In other important news the Chinese government continued its de-escalation (or is it de-frightening?) course it entered last week when it removed the energy price cap for heavy industrial users. This week it enabled Evergrande to settle its overdue bond coupon payments before the 30 day grace period expired, thereby buying the company time until November to find buyers for valuable assets and continue on the course of what increasingly looks like an orderly wind down of the erstwhile second largest Chinese property developer (For more on the economic outlook of the world’s second largest economy in this week’s second article).

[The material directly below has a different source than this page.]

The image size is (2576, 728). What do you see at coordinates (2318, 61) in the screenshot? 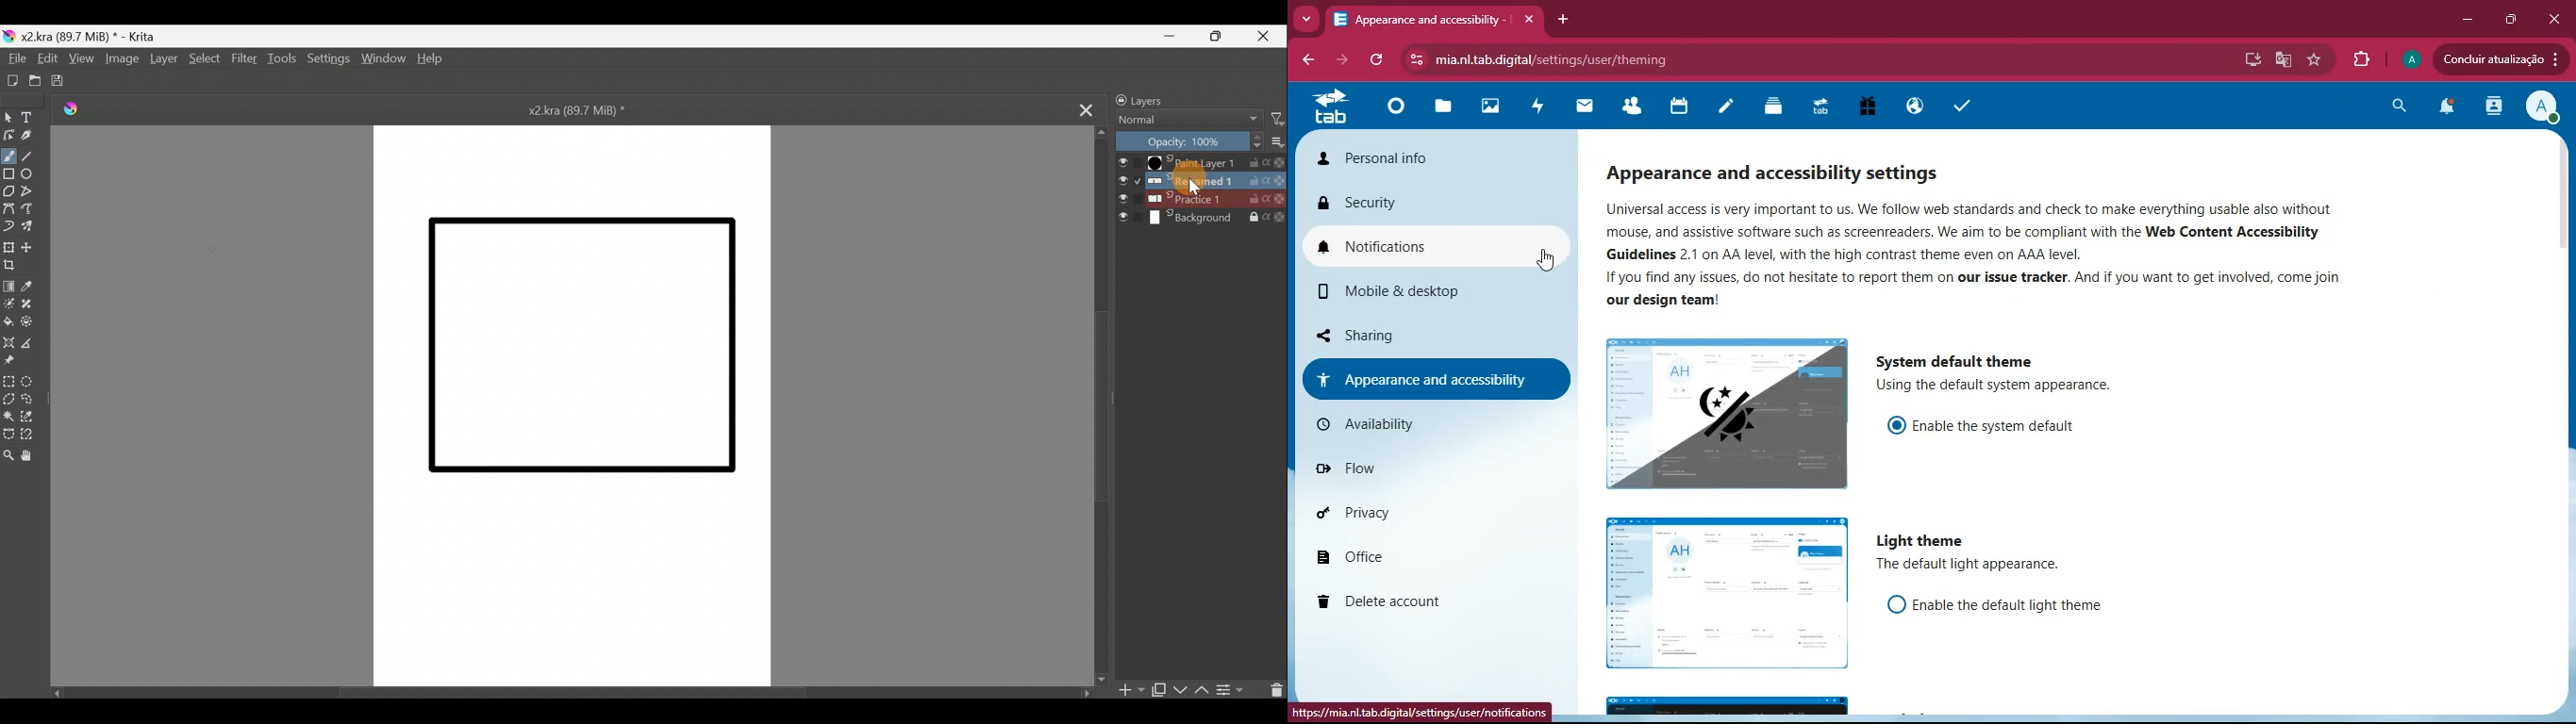
I see `favourite` at bounding box center [2318, 61].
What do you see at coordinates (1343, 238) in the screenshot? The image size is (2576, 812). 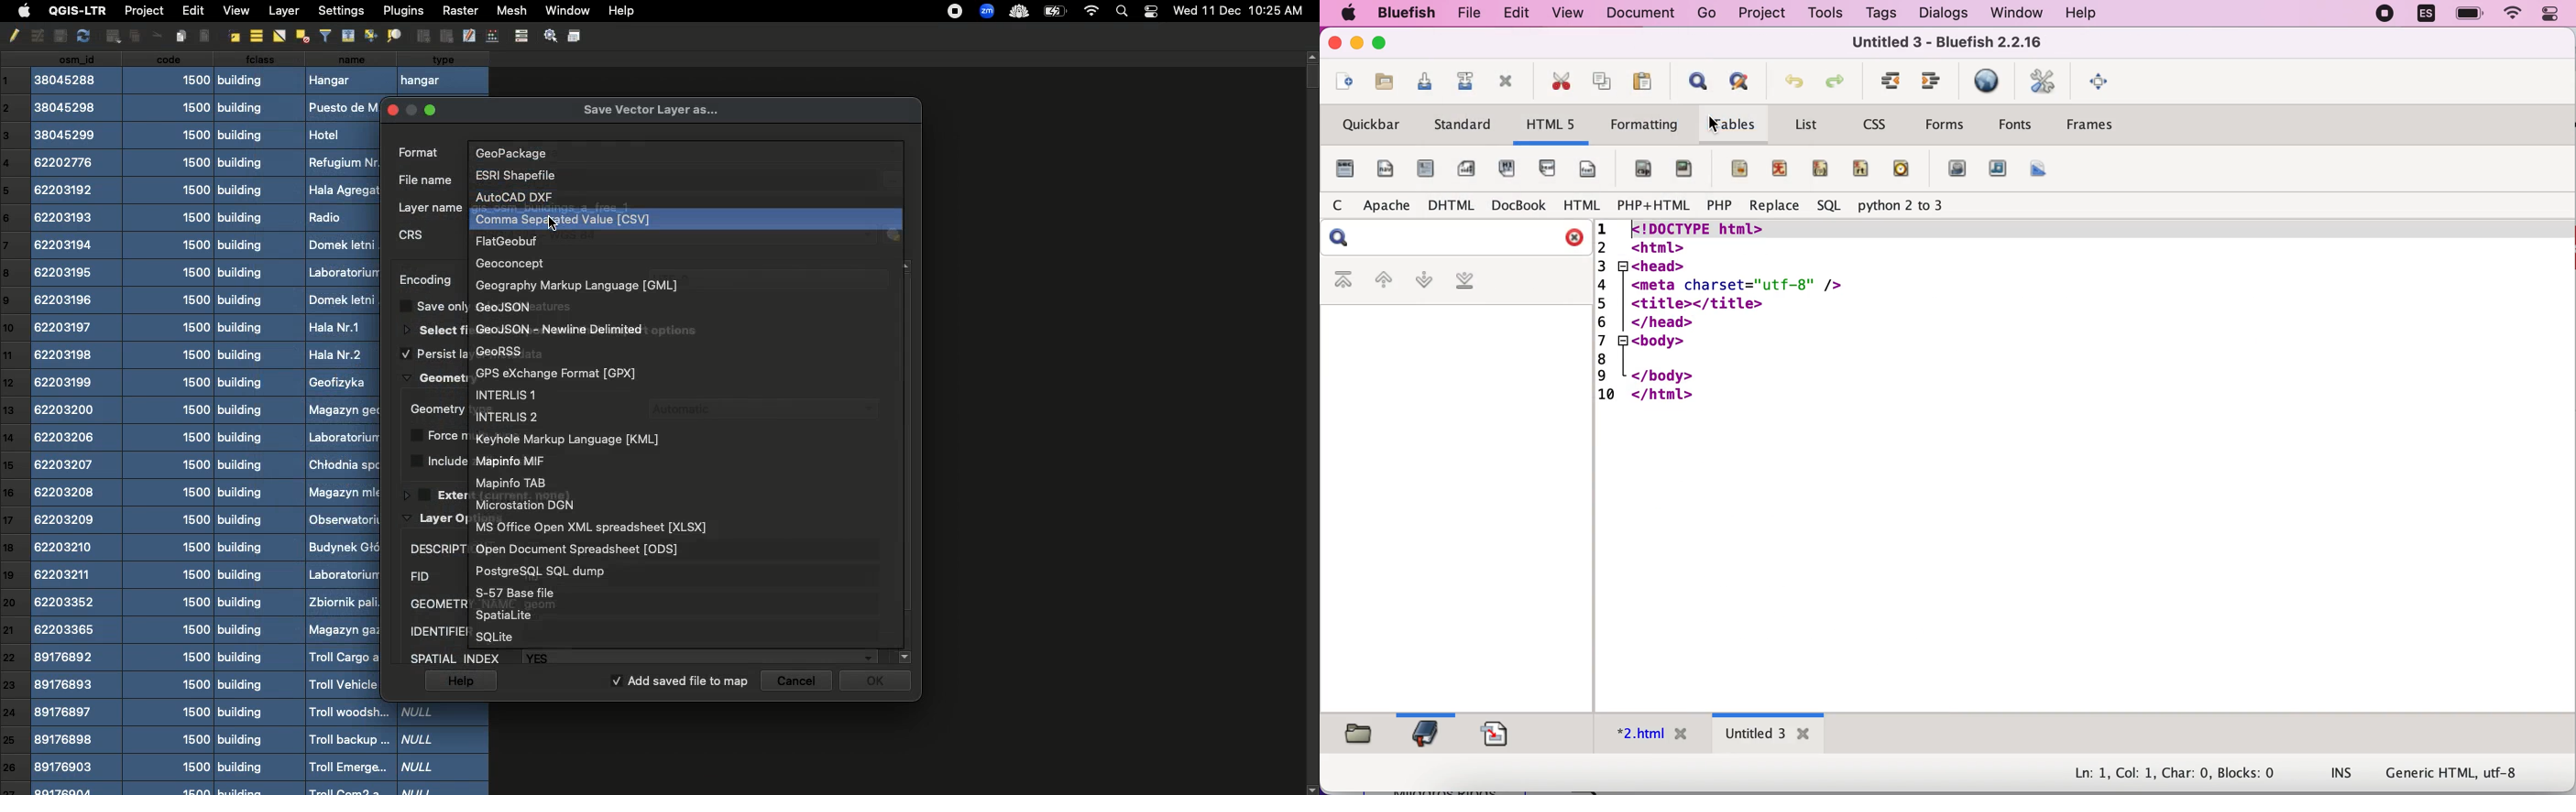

While the Chinese development clearly cheered markets up, the fast rise in COVID infections through the Delta variant in the UK and eastern European countries is doing the opposite. Talk of renewed restrictions from mask wearing to movements and public gatherings does feel as undesirable as the Halloween comparison cartoon at the top suggests. Yet there are valuable insights to be gained from this latest wave and how countries like the UK and Israel with high, early mass vaccination campaigns have fared. To this end a few more charts than usual in this week’s summary article:
The UK’s status of a highly vaccinate population appears to have broken the previous close link between infection numbers, subsequent hospitalisation and eventual fatalities
Israel, which was a good two months ahead of the UK with its mass vaccination campaign, shows how to bring a resurgence of infections as the UK is currently experiencing under control with a booster shot campaign.
Back in July/August Israel was – just like the UK now – the global leader in new infections (see left panel above). However, thanks to a decisive booster shot campaign (right hand panel), infection rates have now come right back down to being one of the lowest again (chart below).
On the basis of these evidential insights, we remain confident that COVID related headwinds to the economy will continue to subside, even if further public health efforts will be required to achieve this.